This photo taken on Jan. 19, 2023 shows the U.S. Capitol building in Washington, D.C., the United States. [Photo/Xinhua]

A marathon vote was underway Monday over U.S. President Donald Trump's massive One Big Beautiful Bill, which highlights bitter partisan divisions in Washington.

Trump said the bill will deliver the largest tax cut for working- and middle-class Americans in history and will "unleash our economy."

The bill contains a slew of tax cuts for businesses and families and will "turbo-charge our economy and bring back the American dream," Trump said in a speech promoting the legislation.

However, Democrats are vehemently opposed to the mega-bill, which, if passed, will fund Trump's agenda and stand in stark contrast to what Democrats want for the country.

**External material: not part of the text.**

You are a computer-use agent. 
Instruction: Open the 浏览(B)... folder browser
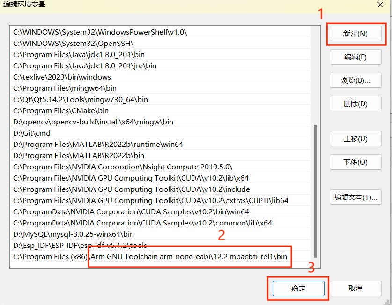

Democrats blast Trump's tax cuts as benefiting the wealthy, although Republicans maintain the cuts will help the middle class.

The bill has angered Democrats for what that party says are cuts to essential programs such as Medicaid -- health care coverage for low-income people -- as well as food stamps.

Democrats and a couple of Republicans also fret the bill will add trillions of U.S. dollars to the surging national debt.

Christopher Galdieri, a political science professor at Saint Anselm College in the northeastern state of New Hampshire, told Xinhua the legislation is "essentially a mega-bill combining most of Trump's legislative ambitions into one package -- tax cuts, spending cuts, massively increasing the budget for ICE, and more."

The bill could provide additional funds for the U.S. Immigration and Customs Enforcement (ICE) to boost the number of agents and to provide pay bonuses.

ICE is in large part carrying out Trump's mass deportation of millions of people who entered the United States illegally during the previous administration. But Democrats blast the deportations as heavy-handed, inhumane and unconstitutional.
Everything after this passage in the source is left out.